## 文章
====
Flink 的库（Libraries）之 FlinkCEP - Flink的复杂事件处理

目录入门指南Pattern API单个模式Quantifiers条件组合模式循环模式中的连续性模式组匹配后跳过策略检测模式从模式选择处理超时的部分模式简单的APICEP library 中的时间Event Time处理迟到的数据时间ContextExamples从较老的Flink版本迁移(1.3之前)迁移到1.4 +...

飞朋

1754人浏览 · 2019-10-10 16:43:12

飞朋 · 2019-10-10 16:43:12 发布

FlinkCEP是在Flink之上实现的复杂事件处理(CEP)库。在无穷无尽的事件流中检测事件模式，获得数据中重要的内容。

这个页面描述了Flink CEP中可用的API调用。首先介绍Pattern API，它允许指定希望在流中检测的模式，然后介绍如何在匹配事件序列时进行检测和操作。然后，介绍CEP库在处理事件时间延迟时所做的假设，以及如何从较早的Flink版本迁移到Flink-1.3。

入门指南

将 FlinkCEP 依赖项添加到项目的pom.xml中。

<dependency>
  <groupId>org.apache.flink</groupId>
  <artifactId>flink-cep-scala_2.11</artifactId>
  <version>1.9.0</version>
</dependency>

注意：FlinkCEP的 jar 不是Flink安装包的一部分，将FlinkCEP加到程序中：Flink基础之配置Maven依赖、连接、库

请注意，要应用模式匹配的 DataStream 中的事件必须实现正确的 equals()和 hashCode()方法，因为 FlinkCEP 使用这两个方法来比较和匹配事件。

val input: DataStream[Event] = ...

val pattern = Pattern.begin[Event]("start").where(_.getId == 42)
  .next("middle").subtype(classOf[SubEvent]).where(_.getVolume >= 10.0)
  .followedBy("end").where(_.getName == "end")

val patternStream = CEP.pattern(input, pattern)

val result: DataStream[Alert] = patternStream.process(
    new PatternProcessFunction[Event, Alert]() {
        override def processMatch(
              `match`: util.Map[String, util.List[Event]],
              ctx: PatternProcessFunction.Context,
              out: Collector[Alert]): Unit = {
            out.collect(createAlertFrom(pattern))
        }
    })

Pattern API

Pattern API 允许定义要从输入流中提取的复杂模式序列。

每个复杂模式序列由多个简单模式组成，即寻找具有相同属性的单个事件的模式。从现在开始，我们将把这些简单的模式称为模式，以及我们在流中搜索的最终复杂模式序列称为模式序列。您可以将模式序列视为此类模式的图，其中从一个模式到下一个模式的转换是基于用户指定的条件进行的，例如event.getName().equals("end")。匹配是一个输入事件序列，它通过一个有效的序列访问复杂模式图的所有模式。
====
## 数据部分

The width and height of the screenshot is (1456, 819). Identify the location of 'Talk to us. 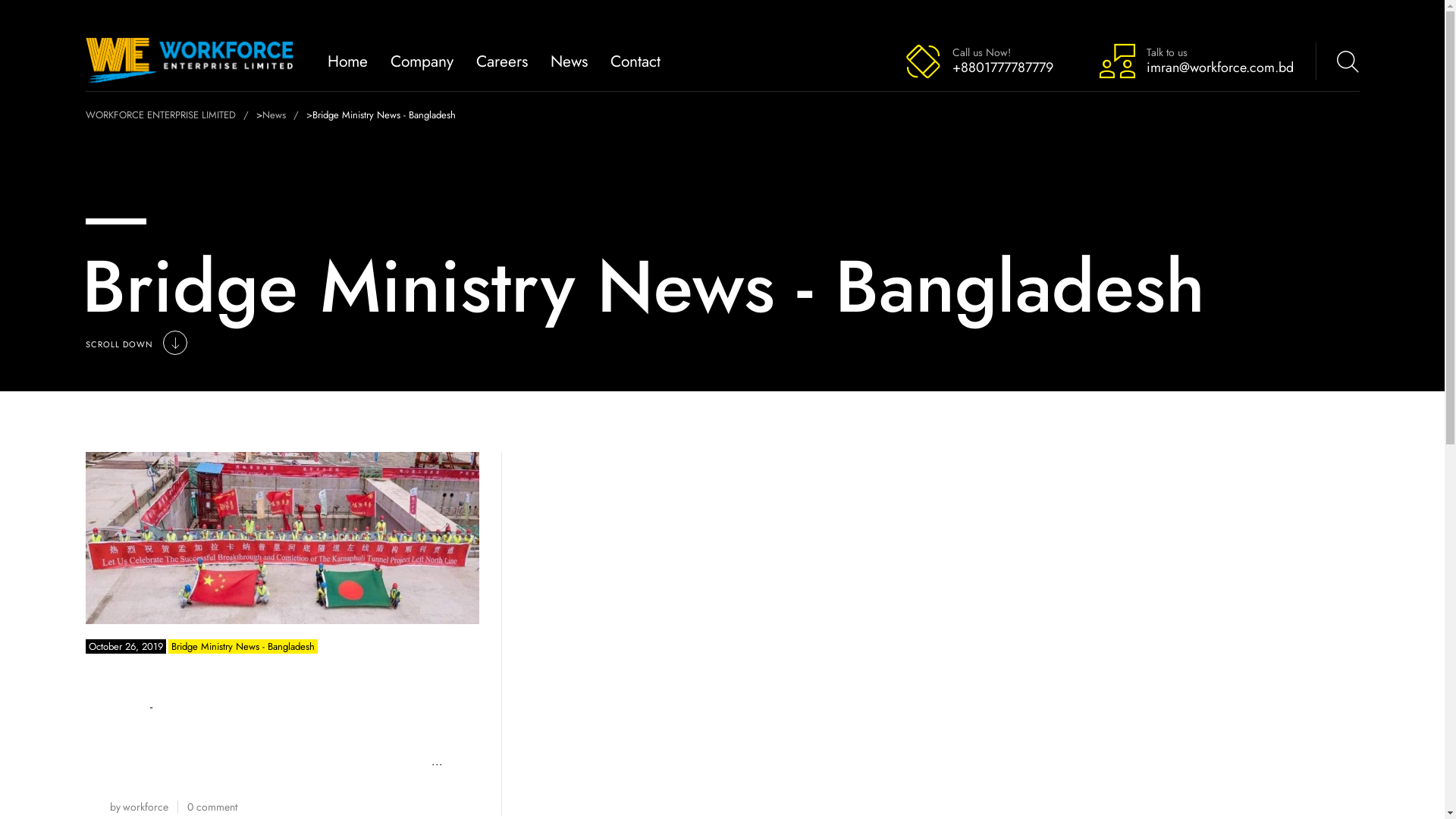
(1194, 60).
====
## 练习题
1) 把讲 FlinkCEP 的文章里从“将 FlinkCEP 依赖项添加到项目的pom.xml中。”开始、一直到“DataStream[Event] = ...”为止的这段话，一字不改地抄下来。
2) 按照讲 FlinkCEP 的文章，要做模式匹配的 DataStream 里的事件为什么必须正确实现 equals() 和 hashCode() 方法？用一到三句话回答。
上面的数据跟文章没有关系，是另外的材料。

## 参考答案
1)
将 FlinkCEP 依赖项添加到项目的pom.xml中。

<dependency>
  <groupId>org.apache.flink</groupId>
  <artifactId>flink-cep-scala_2.11</artifactId>
  <version>1.9.0</version>
</dependency>

注意：FlinkCEP的 jar 不是Flink安装包的一部分，将FlinkCEP加到程序中：Flink基础之配置Maven依赖、连接、库

请注意，要应用模式匹配的 DataStream 中的事件必须实现正确的 equals()和 hashCode()方法，因为 FlinkCEP 使用这两个方法来比较和匹配事件。

val input: DataStream[Event] = ...

2) 因为 FlinkCEP 要靠 equals() 和 hashCode() 这两个方法来比较和匹配事件，所以这些事件必须把它们正确实现。